The official Google guideline for naming businesses on Maps (as published on the Google My Business help pages) is that the name should reflect the business’ real-world name, as used on the storefront, website, and stationery. It is also specifically mentioned that ‘irrelevant legal terms’ should not be included in business names (unless they are part of the business’s real world representation). So: whenever you come across a POI with a legal term in the name or with the name in an odd-looking format, you should have a closer look to determine whether or not the business name needs to be changed.
To do this, you can obviously visit the places to have a look yourself, but also online tools can provide the information you need. The images already posted (either StreetView images or those added by the business owners or local guides) can show the way the name is represented on the storefront. And of course the company website (especially if there is an ‘About us’ or ‘History’ page) will feature multiple instances of the name as it is most commonly used.
In some cases the URL of the website can already be an indication that the legal term is integral part of the company name as it is part of the URL – in which case it should not be removed. But you should not consider that to be a rule set in stone, as I’ve also seen cases where the URL contains the legal term, but the texts on the website clearly show that the name without legal term is the one most commonly used (typically with short or common company names that probably added it to the URL because the shorter URL was already taken – think ‘smith-llc.com’ because ‘smith.com’ was not available). On the other hand: if the URL does not include the legal term, that is a first indication that it should be removed. But please do have a look at the website itself to make sure you draw the correct conclusion.

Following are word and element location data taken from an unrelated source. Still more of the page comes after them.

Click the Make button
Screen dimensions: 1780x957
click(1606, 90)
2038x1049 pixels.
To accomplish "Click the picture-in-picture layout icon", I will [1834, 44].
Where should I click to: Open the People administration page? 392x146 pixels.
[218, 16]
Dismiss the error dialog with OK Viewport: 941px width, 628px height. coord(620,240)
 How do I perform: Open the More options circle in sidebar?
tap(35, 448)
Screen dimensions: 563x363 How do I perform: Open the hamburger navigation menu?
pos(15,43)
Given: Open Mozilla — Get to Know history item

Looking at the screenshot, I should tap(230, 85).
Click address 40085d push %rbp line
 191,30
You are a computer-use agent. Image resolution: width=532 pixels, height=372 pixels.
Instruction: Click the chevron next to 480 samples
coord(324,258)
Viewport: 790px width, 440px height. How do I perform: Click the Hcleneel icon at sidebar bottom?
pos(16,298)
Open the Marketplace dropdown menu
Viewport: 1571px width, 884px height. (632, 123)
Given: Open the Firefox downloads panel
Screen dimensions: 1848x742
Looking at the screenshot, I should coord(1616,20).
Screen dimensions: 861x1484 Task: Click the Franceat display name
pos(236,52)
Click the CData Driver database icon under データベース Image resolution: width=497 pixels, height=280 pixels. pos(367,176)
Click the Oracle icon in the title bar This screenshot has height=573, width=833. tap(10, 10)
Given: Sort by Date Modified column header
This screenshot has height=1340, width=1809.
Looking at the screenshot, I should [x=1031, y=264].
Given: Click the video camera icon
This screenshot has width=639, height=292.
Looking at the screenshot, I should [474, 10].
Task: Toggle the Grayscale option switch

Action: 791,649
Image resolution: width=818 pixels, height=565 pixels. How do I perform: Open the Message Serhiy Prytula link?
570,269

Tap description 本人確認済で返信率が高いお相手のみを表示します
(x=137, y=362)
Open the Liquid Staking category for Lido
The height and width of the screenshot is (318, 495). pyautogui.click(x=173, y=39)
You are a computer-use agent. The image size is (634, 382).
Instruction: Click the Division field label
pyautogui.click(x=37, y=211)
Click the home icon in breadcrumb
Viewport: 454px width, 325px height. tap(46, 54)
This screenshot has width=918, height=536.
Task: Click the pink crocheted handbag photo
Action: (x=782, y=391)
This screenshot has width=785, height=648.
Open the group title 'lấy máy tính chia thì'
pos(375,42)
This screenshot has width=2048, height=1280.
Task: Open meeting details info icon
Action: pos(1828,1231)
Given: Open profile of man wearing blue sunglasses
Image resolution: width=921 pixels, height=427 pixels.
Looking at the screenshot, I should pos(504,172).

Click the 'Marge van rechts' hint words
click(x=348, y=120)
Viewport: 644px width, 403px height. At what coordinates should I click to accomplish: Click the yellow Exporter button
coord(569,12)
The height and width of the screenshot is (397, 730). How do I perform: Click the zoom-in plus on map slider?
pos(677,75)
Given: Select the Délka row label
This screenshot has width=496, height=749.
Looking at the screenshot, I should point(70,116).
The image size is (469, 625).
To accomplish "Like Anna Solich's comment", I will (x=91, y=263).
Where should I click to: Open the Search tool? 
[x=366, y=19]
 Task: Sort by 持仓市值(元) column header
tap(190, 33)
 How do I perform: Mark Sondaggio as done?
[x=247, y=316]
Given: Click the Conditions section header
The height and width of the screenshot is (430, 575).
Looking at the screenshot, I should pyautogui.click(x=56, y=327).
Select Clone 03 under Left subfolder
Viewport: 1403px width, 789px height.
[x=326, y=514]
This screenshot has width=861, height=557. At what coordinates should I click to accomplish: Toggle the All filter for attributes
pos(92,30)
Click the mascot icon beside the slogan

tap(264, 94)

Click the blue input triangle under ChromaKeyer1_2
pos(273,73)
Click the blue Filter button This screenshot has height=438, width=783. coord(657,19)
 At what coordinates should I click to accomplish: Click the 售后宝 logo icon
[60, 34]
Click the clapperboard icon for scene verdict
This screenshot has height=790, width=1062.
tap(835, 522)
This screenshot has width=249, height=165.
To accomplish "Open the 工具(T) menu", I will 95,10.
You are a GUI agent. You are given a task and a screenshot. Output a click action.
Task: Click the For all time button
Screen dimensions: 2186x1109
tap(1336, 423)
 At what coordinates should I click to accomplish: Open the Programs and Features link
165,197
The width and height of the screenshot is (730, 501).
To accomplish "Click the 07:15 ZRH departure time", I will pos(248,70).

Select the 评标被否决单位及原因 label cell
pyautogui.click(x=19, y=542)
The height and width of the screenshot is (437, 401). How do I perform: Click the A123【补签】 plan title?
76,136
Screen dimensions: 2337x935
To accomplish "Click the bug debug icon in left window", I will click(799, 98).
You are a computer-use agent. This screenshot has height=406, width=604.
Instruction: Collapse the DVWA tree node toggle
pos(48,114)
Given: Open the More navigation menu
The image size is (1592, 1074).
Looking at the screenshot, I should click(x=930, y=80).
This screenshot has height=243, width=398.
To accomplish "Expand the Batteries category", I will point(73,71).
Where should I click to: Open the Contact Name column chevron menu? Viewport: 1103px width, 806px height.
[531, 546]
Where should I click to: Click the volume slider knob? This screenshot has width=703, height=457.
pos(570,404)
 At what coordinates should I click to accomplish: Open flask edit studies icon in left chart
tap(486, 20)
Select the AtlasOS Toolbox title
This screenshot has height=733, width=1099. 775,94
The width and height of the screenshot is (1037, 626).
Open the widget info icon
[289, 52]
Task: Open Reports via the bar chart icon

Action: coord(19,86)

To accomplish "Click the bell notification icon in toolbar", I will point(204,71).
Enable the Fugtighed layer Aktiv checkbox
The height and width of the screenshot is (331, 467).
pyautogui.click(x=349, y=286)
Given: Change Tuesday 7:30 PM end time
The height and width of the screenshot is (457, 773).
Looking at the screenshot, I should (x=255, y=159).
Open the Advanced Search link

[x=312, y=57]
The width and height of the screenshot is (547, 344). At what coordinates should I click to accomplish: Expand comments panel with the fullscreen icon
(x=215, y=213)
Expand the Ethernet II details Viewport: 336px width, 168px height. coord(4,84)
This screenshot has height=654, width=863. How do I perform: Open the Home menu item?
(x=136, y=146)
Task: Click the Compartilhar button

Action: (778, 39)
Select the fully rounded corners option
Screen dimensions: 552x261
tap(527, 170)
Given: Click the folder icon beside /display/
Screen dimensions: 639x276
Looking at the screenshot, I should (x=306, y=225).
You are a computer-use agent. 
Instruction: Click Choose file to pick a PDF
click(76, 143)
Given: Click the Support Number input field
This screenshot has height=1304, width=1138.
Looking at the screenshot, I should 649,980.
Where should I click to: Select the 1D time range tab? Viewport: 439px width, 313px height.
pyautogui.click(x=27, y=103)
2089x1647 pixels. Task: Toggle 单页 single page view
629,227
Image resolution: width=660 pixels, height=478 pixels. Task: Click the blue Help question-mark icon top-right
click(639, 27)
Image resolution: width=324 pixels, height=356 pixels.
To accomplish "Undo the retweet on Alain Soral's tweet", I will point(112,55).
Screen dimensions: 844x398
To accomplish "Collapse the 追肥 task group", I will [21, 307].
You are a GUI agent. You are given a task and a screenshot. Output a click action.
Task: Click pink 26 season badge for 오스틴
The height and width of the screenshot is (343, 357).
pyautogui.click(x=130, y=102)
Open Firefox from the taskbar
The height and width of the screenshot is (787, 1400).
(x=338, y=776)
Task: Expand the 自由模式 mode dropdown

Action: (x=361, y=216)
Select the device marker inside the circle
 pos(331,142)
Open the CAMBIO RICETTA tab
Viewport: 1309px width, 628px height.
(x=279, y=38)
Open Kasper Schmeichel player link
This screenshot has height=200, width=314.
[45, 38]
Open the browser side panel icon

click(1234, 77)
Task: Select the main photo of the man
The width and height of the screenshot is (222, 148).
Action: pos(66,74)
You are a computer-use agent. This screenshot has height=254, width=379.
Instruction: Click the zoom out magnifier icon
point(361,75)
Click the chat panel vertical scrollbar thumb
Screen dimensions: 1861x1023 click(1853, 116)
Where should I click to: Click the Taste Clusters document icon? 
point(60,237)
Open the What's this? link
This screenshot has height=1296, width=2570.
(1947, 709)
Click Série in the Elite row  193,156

And by the way, good to know for those eager to score the 5 points that each suggested edit can bring: my experience is that removing legal terms where this is appropriate is one of the edits that gets approved algorithmically quite easily (which is certainly not the case for more invasive name changes).
A final tip: when looking at the details of those POIs, make sure to also check the category. Quite a few of the ones I have come across had no or not the best possible category (often a general one like ‘Company’).
The original article can be found here
Disclaimer: the practices described here as best practice are my personal interpretation, and I don’t claim any level of official endorsement.